In the updated webpage, there are no references to Tubman beyond the small commemorative stamp.

But there is a separate National Park Service page dedicated to Tubman, who was born into slavery in Maryland before fleeing to Philadelphia. She returned to Maryland over a dozen times to help free other slaves, guiding them through the “Underground Railroad,” a secret network of routes and safe houses. The park service webpage on Tubman does not seem to have been changed since January 28, 2025.

The past few months have also seen other controversial changes to government websites as the Trump administration enacts a campaign to eliminate DEI, or diversity, equity, and inclusion. The removal of the words “transgender” and “queer” from a National Parks Service webpage about Stonewall Monument in New York City triggered protests in February.

In March, the Pentagon seemingly took down a page about Jackie Robinson, the trailblazing baseball player who became the first Black Major League Baseball athlete in the modern era, before restoring it.

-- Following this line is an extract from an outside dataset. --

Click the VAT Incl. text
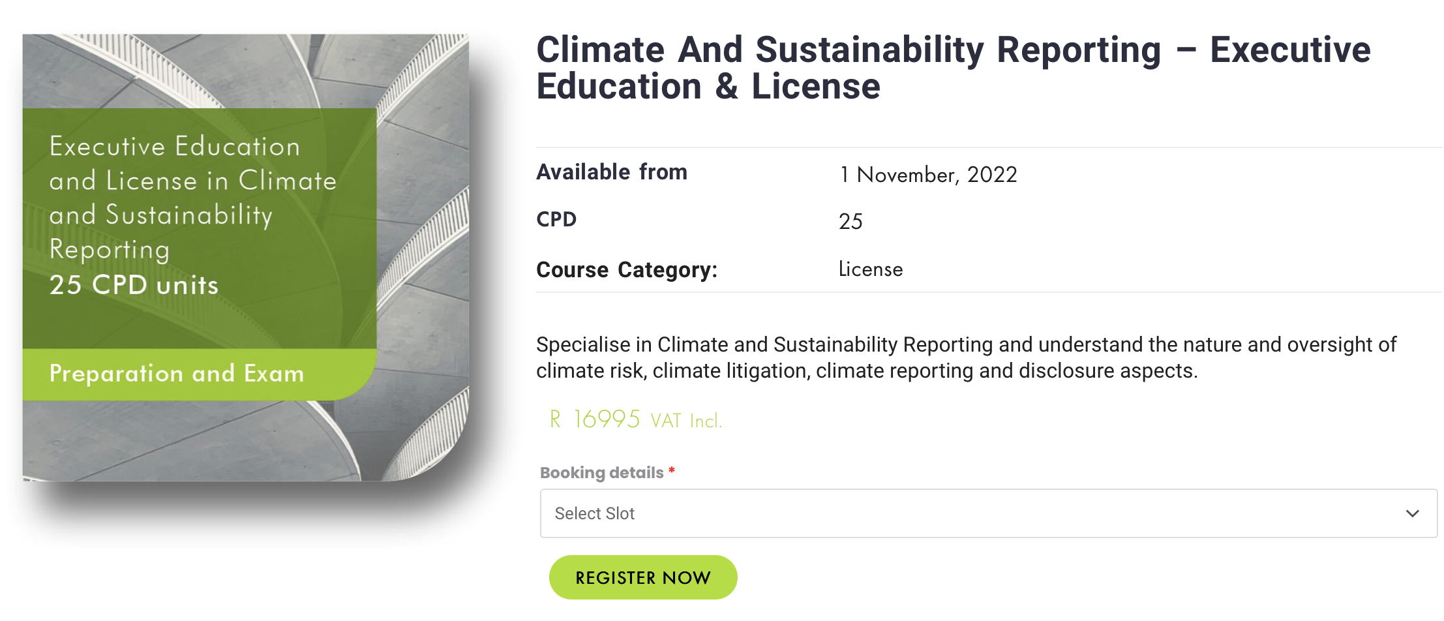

Articles about topics seemingly unrelated to DEI – including the Holocaust, cancer awareness, and sexual assault – have also been removed from Pentagon webpages. Pentagon officials were instructed to search for keywords like “racism,” “ethnicity,” “LGBTQ,” “history” and “first” when identifying articles and photos to remove, multiple defense officials previously told CNN.

In his second term, President Donald Trump has taken multiple steps to take control of American cultural and historical institutions, gutting the board of trustees at John F. Kennedy Center for the Performing Arts in Washington, DC and targeting the Smithsonian Institution in an executive order in late March.

In his order, Trump specifically identified the National Museum of African American History and Culture and the Smithsonian American Art Museum as carrying exhibits and promoting language he deemed inappropriate.

This story has been updated with additional information.